Yes, its possible with various restrictions and limitations. That is actually one step of what the CUDA C++ compiler (called nvcc
) does. It can convert code written in CUDA C++ to PTX (among other steps, usually).
There is no reason to assume that writing code in one language or another automatically gives performance improvement. In general I would say there is no reason to expect any performance improvement at all if you wrote your GPU code in PTX as opposed to CUDA C++. It’s certainly possible that there might be some performance improvement in some cases, it would be very much code specific, and working in an area where the nvcc
compiler was not already fully capable.
It was designed by NVIDIA and the principal target is NVIDIA GPUs. However it is intended to be a virtual language, so I personally don’t know of any specific reasons it could not be used for other purposes or targets, speaking theoretically.
I’m not aware of PTX being usable on AMD GPUs. Since PTX is a language, not a particular machine code, there is a tool (called ptxas
) that converts this language to machine code that will run on NVIDIA GPUs. This tool (ptxas
) is effectively an optimizing compiler. The output of that tool is SASS code which is NVIDIA GPU machine code. In order for PTX to be usable on another architecture, let’s say AMD GPU, it would be necessary for someone to create an equivalent tool, something like an optimizing compiler, that converts PTX to whatever is the machine code that runs on an AMD GPU. Such a tool might exist, however I am not aware of one.
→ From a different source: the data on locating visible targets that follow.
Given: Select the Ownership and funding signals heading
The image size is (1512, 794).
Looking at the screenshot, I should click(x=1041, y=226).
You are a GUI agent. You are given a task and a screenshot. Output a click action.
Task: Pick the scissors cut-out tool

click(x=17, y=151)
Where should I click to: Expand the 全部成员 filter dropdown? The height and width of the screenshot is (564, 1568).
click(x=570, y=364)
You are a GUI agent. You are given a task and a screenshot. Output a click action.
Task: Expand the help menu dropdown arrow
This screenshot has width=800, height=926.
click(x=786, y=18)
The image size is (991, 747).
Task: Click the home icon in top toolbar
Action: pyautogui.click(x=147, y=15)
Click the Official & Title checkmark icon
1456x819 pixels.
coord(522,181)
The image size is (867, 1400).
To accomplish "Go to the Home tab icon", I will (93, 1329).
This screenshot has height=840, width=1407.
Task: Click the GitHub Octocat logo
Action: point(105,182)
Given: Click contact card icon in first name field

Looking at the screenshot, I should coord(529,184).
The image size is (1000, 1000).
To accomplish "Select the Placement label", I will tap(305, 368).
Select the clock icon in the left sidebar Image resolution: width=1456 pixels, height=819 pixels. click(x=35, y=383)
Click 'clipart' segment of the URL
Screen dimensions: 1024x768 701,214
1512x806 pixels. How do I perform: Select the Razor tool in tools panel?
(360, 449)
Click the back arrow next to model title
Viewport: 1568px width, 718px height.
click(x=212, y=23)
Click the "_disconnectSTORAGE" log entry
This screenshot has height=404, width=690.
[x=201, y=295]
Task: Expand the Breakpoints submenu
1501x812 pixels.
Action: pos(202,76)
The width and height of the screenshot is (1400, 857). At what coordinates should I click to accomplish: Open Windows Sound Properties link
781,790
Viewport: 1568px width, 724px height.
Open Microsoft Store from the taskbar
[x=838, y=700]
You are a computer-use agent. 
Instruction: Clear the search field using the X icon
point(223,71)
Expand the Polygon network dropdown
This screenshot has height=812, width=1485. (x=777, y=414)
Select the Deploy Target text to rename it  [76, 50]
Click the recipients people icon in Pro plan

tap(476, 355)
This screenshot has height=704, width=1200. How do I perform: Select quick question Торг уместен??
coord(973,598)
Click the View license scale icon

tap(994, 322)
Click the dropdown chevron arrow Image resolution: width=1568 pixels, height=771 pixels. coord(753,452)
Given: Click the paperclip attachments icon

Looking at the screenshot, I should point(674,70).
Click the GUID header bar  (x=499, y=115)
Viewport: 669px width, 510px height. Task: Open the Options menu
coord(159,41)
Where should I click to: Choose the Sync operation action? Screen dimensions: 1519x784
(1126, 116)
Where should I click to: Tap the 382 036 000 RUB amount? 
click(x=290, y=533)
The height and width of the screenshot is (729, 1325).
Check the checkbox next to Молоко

This strikes me as a very broad question. There are all sorts of optimization methods for making CUDA code run faster on NVIDIA GPUs. I’m not going to cover them all here.
If you’re serious about these topics, you may wish to learn more about CUDA programming. Here is one such public resource which provides an orderly, introductory approach to CUDA. It includes material on optimizing CUDA codes in a number of the sections.
CUDA has a variety of compatibility mechanisms. Code written to target a particular CUDA version will run on that architecture/version and any future versions, with various limitations, assuming proper steps are taken during compilation/code generation.